Continued on the front page (72) Inventor Isao Endo 25-1, Nishimachi, Yamada-ji, Kawagoe-shi, Saitama Prefecture Pioneer Corporation Inside the Kawagoe Plant (72) Inventor Toshiya Ozaki ▼ 25-1, Nishimachi, Yamada-ji, Kawagoe-shi, Saitama Pioneer F-term in Kawagoe Factory Co., Ltd. (reference) 2F029 AA02 AB07 AC02 AC14 AC20 AD01 5H180 AA01 BB05 BB13 CC12 EE02 FF05 FF22 FF27 FF40 5J062 AA02 AA11 BB01 CC07 DD02 DD13 DD15 EE01 EE03 FF01 FF04 GG02 EE02 9

Claims (3)

[Claims] 1. A current position detecting device for receiving a radio wave from a plurality of GPS satellites to obtain a current position, comprising: a plurality of signal processing units for processing signals received from the GPS satellites; Signal selection means for selecting only those signal levels that exceed the signal level mask value among the output signals of the above, positioning calculation means for calculating the current position using the output signal selected by the signal selection means, current position Environment determining means for determining a surrounding radio wave propagation environment, wherein the signal selecting means increases the signal level mask value when the environment determining means determines that there are many multipath signals around a current position. A current position detecting device, characterized in that: 2. The environment determining means holds map information data accompanied by multipath signal frequently occurring area information, and compares the map information data with the current position to determine the radio wave propagation environment.
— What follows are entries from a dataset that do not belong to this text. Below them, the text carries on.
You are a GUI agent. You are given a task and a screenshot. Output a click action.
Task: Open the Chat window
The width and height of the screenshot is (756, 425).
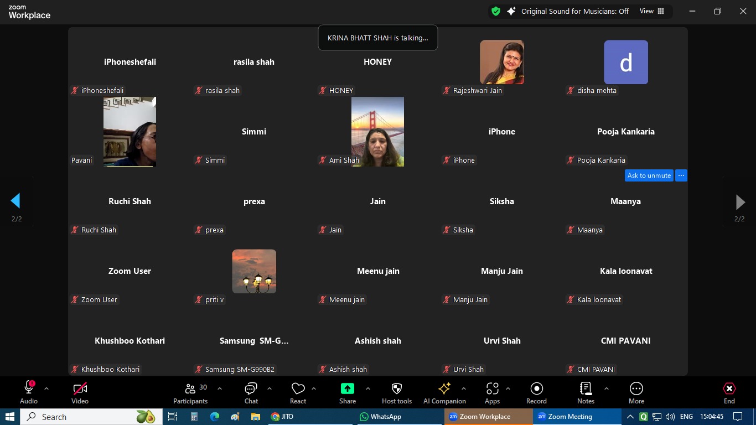pos(251,393)
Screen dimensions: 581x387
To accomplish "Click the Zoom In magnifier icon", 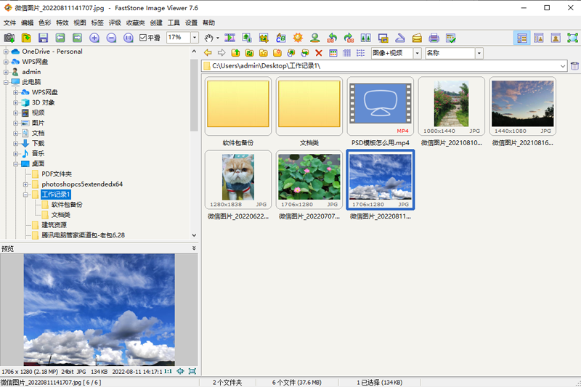I will pos(94,38).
Determining means, and a second determining means for receiving the signal from the mobile phone base station to determine the radio wave propagation environment based on the attribute of the base station,
And a third determination unit that determines the radio wave propagation environment by detecting a multipath signal using output signals from the plurality of signal processing units. 2. The current position detecting device according to 1. 3. The environment determination means according to claim 1, wherein
3. The current position detecting device according to claim 2, further comprising at least two of the determination means, and determining the radio wave propagation environment from a logical sum of the two determination results.